• [EXERCISE GOAL]:
Starting from the first line below, repeat the data exactly through to the last.

Saved entries
---*---
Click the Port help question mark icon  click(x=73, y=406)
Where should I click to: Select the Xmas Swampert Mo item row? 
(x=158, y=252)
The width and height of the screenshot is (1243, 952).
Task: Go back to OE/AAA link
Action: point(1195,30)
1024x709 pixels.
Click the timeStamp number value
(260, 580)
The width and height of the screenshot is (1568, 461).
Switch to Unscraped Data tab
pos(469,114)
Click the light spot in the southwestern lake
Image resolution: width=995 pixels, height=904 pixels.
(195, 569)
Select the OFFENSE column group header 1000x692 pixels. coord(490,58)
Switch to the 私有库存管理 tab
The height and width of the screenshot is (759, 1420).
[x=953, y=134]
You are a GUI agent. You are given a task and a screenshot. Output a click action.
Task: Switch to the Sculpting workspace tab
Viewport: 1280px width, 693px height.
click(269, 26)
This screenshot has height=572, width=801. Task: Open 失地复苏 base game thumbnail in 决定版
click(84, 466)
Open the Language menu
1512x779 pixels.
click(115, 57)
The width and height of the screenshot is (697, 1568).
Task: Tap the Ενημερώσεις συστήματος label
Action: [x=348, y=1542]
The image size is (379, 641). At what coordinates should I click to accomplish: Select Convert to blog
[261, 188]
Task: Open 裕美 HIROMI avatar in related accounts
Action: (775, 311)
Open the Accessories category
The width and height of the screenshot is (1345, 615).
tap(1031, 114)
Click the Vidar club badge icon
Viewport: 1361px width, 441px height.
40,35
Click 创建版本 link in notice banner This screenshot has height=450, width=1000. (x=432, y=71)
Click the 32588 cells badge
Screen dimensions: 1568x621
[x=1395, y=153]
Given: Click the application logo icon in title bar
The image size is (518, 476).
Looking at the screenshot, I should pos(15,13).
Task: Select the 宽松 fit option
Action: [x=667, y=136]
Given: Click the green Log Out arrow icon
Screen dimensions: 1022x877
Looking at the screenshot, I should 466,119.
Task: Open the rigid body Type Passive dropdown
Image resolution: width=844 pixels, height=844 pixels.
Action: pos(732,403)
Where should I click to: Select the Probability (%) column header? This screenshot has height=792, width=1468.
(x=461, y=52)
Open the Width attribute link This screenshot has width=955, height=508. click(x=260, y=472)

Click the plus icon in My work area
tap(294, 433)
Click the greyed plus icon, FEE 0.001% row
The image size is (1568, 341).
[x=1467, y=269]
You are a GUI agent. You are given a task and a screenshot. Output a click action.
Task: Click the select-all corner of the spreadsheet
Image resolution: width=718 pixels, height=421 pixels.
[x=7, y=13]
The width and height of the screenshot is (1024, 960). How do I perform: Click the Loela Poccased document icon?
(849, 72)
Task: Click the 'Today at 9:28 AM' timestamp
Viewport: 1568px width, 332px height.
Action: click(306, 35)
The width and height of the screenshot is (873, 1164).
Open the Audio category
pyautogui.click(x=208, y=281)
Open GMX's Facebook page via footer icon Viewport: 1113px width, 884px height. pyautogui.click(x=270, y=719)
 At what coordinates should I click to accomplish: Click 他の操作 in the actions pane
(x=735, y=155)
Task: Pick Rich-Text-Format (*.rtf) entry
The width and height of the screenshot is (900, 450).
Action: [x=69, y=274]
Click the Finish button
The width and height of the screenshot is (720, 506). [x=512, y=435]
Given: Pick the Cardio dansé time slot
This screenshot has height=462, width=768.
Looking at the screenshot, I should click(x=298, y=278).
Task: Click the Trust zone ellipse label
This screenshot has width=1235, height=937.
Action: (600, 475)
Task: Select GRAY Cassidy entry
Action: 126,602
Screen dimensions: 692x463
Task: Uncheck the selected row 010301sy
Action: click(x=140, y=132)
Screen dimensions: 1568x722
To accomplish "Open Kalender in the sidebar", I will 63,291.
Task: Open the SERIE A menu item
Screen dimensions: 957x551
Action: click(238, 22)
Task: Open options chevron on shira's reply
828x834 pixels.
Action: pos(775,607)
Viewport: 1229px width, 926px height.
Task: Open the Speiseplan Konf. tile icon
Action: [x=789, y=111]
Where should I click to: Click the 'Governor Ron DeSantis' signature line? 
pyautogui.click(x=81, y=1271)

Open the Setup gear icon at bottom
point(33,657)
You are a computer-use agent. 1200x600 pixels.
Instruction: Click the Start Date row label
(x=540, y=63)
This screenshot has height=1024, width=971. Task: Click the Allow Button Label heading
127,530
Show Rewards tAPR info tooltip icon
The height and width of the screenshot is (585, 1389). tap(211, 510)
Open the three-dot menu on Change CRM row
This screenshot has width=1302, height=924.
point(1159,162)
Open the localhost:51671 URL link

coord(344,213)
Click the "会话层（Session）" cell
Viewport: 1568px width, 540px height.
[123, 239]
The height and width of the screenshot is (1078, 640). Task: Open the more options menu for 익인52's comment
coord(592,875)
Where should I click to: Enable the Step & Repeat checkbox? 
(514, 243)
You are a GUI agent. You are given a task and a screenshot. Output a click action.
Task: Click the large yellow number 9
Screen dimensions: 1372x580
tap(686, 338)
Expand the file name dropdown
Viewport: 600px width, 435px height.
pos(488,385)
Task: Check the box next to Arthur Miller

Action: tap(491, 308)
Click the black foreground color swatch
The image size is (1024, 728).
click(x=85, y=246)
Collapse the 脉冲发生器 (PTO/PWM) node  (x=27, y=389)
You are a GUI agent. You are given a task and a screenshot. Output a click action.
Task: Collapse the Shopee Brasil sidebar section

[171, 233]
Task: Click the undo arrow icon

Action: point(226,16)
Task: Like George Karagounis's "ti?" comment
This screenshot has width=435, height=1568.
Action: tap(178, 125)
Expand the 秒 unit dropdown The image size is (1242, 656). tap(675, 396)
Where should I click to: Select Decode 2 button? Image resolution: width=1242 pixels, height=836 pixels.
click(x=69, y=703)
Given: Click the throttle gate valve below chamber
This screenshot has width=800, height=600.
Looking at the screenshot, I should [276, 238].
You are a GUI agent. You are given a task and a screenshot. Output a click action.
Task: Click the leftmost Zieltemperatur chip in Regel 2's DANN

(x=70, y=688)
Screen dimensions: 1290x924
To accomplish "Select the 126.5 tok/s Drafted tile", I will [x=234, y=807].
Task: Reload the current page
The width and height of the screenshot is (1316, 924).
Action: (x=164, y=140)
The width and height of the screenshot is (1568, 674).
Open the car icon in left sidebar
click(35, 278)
---*---
• [ANSWER BELOW]:
Click the Port help question mark icon  click(x=73, y=406)
Where should I click to: Select the Xmas Swampert Mo item row? 
(x=158, y=252)
The width and height of the screenshot is (1243, 952).
Task: Go back to OE/AAA link
Action: point(1195,30)
1024x709 pixels.
Click the timeStamp number value
(260, 580)
The width and height of the screenshot is (1568, 461).
Switch to Unscraped Data tab
pos(469,114)
Click the light spot in the southwestern lake
Image resolution: width=995 pixels, height=904 pixels.
(195, 569)
Select the OFFENSE column group header 1000x692 pixels. coord(490,58)
Switch to the 私有库存管理 tab
The height and width of the screenshot is (759, 1420).
[x=953, y=134]
You are a GUI agent. You are given a task and a screenshot. Output a click action.
Task: Switch to the Sculpting workspace tab
Viewport: 1280px width, 693px height.
click(269, 26)
This screenshot has height=572, width=801. Task: Open 失地复苏 base game thumbnail in 决定版
click(84, 466)
Open the Language menu
1512x779 pixels.
click(115, 57)
The width and height of the screenshot is (697, 1568).
Task: Tap the Ενημερώσεις συστήματος label
Action: [x=348, y=1542]
The image size is (379, 641). At what coordinates should I click to accomplish: Select Convert to blog
[261, 188]
Task: Open 裕美 HIROMI avatar in related accounts
Action: (775, 311)
Open the Accessories category
The width and height of the screenshot is (1345, 615).
tap(1031, 114)
Click the Vidar club badge icon
Viewport: 1361px width, 441px height.
40,35
Click 创建版本 link in notice banner This screenshot has height=450, width=1000. (x=432, y=71)
Click the 32588 cells badge
Screen dimensions: 1568x621
[x=1395, y=153]
Given: Click the application logo icon in title bar
The image size is (518, 476).
Looking at the screenshot, I should pos(15,13).
Task: Select the 宽松 fit option
Action: [x=667, y=136]
Given: Click the green Log Out arrow icon
Screen dimensions: 1022x877
Looking at the screenshot, I should 466,119.
Task: Open the rigid body Type Passive dropdown
Image resolution: width=844 pixels, height=844 pixels.
Action: pos(732,403)
Where should I click to: Select the Probability (%) column header? This screenshot has height=792, width=1468.
(x=461, y=52)
Open the Width attribute link This screenshot has width=955, height=508. click(x=260, y=472)

Click the plus icon in My work area
tap(294, 433)
Click the greyed plus icon, FEE 0.001% row
The image size is (1568, 341).
[x=1467, y=269]
You are a GUI agent. You are given a task and a screenshot. Output a click action.
Task: Click the select-all corner of the spreadsheet
Image resolution: width=718 pixels, height=421 pixels.
[x=7, y=13]
The width and height of the screenshot is (1024, 960). How do I perform: Click the Loela Poccased document icon?
(849, 72)
Task: Click the 'Today at 9:28 AM' timestamp
Viewport: 1568px width, 332px height.
Action: click(306, 35)
The width and height of the screenshot is (873, 1164).
Open the Audio category
pyautogui.click(x=208, y=281)
Open GMX's Facebook page via footer icon Viewport: 1113px width, 884px height. pyautogui.click(x=270, y=719)
 At what coordinates should I click to accomplish: Click 他の操作 in the actions pane
(x=735, y=155)
Task: Pick Rich-Text-Format (*.rtf) entry
The width and height of the screenshot is (900, 450).
Action: [x=69, y=274]
Click the Finish button
The width and height of the screenshot is (720, 506). [x=512, y=435]
Given: Pick the Cardio dansé time slot
This screenshot has height=462, width=768.
Looking at the screenshot, I should click(x=298, y=278).
Task: Click the Trust zone ellipse label
This screenshot has width=1235, height=937.
Action: (600, 475)
Task: Select GRAY Cassidy entry
Action: 126,602
Screen dimensions: 692x463
Task: Uncheck the selected row 010301sy
Action: click(x=140, y=132)
Screen dimensions: 1568x722
To accomplish "Open Kalender in the sidebar", I will 63,291.
Task: Open the SERIE A menu item
Screen dimensions: 957x551
Action: click(238, 22)
Task: Open options chevron on shira's reply
828x834 pixels.
Action: pos(775,607)
Viewport: 1229px width, 926px height.
Task: Open the Speiseplan Konf. tile icon
Action: [x=789, y=111]
Where should I click to: Click the 'Governor Ron DeSantis' signature line? 
pyautogui.click(x=81, y=1271)

Open the Setup gear icon at bottom
point(33,657)
You are a computer-use agent. 1200x600 pixels.
Instruction: Click the Start Date row label
(x=540, y=63)
This screenshot has height=1024, width=971. Task: Click the Allow Button Label heading
127,530
Show Rewards tAPR info tooltip icon
The height and width of the screenshot is (585, 1389). tap(211, 510)
Open the three-dot menu on Change CRM row
This screenshot has width=1302, height=924.
point(1159,162)
Open the localhost:51671 URL link

coord(344,213)
Click the "会话层（Session）" cell
Viewport: 1568px width, 540px height.
[123, 239]
The height and width of the screenshot is (1078, 640). Task: Open the more options menu for 익인52's comment
coord(592,875)
Where should I click to: Enable the Step & Repeat checkbox? 
(514, 243)
You are a GUI agent. You are given a task and a screenshot. Output a click action.
Task: Click the large yellow number 9
Screen dimensions: 1372x580
tap(686, 338)
Expand the file name dropdown
Viewport: 600px width, 435px height.
pos(488,385)
Task: Check the box next to Arthur Miller

Action: tap(491, 308)
Click the black foreground color swatch
The image size is (1024, 728).
click(x=85, y=246)
Collapse the 脉冲发生器 (PTO/PWM) node  (x=27, y=389)
You are a GUI agent. You are given a task and a screenshot. Output a click action.
Task: Collapse the Shopee Brasil sidebar section

[171, 233]
Task: Click the undo arrow icon

Action: point(226,16)
Task: Like George Karagounis's "ti?" comment
This screenshot has width=435, height=1568.
Action: tap(178, 125)
Expand the 秒 unit dropdown The image size is (1242, 656). tap(675, 396)
Where should I click to: Select Decode 2 button? Image resolution: width=1242 pixels, height=836 pixels.
click(x=69, y=703)
Given: Click the throttle gate valve below chamber
This screenshot has width=800, height=600.
Looking at the screenshot, I should [276, 238].
You are a GUI agent. You are given a task and a screenshot. Output a click action.
Task: Click the leftmost Zieltemperatur chip in Regel 2's DANN

(x=70, y=688)
Screen dimensions: 1290x924
To accomplish "Select the 126.5 tok/s Drafted tile", I will [x=234, y=807].
Task: Reload the current page
The width and height of the screenshot is (1316, 924).
Action: (x=164, y=140)
The width and height of the screenshot is (1568, 674).
Open the car icon in left sidebar
click(35, 278)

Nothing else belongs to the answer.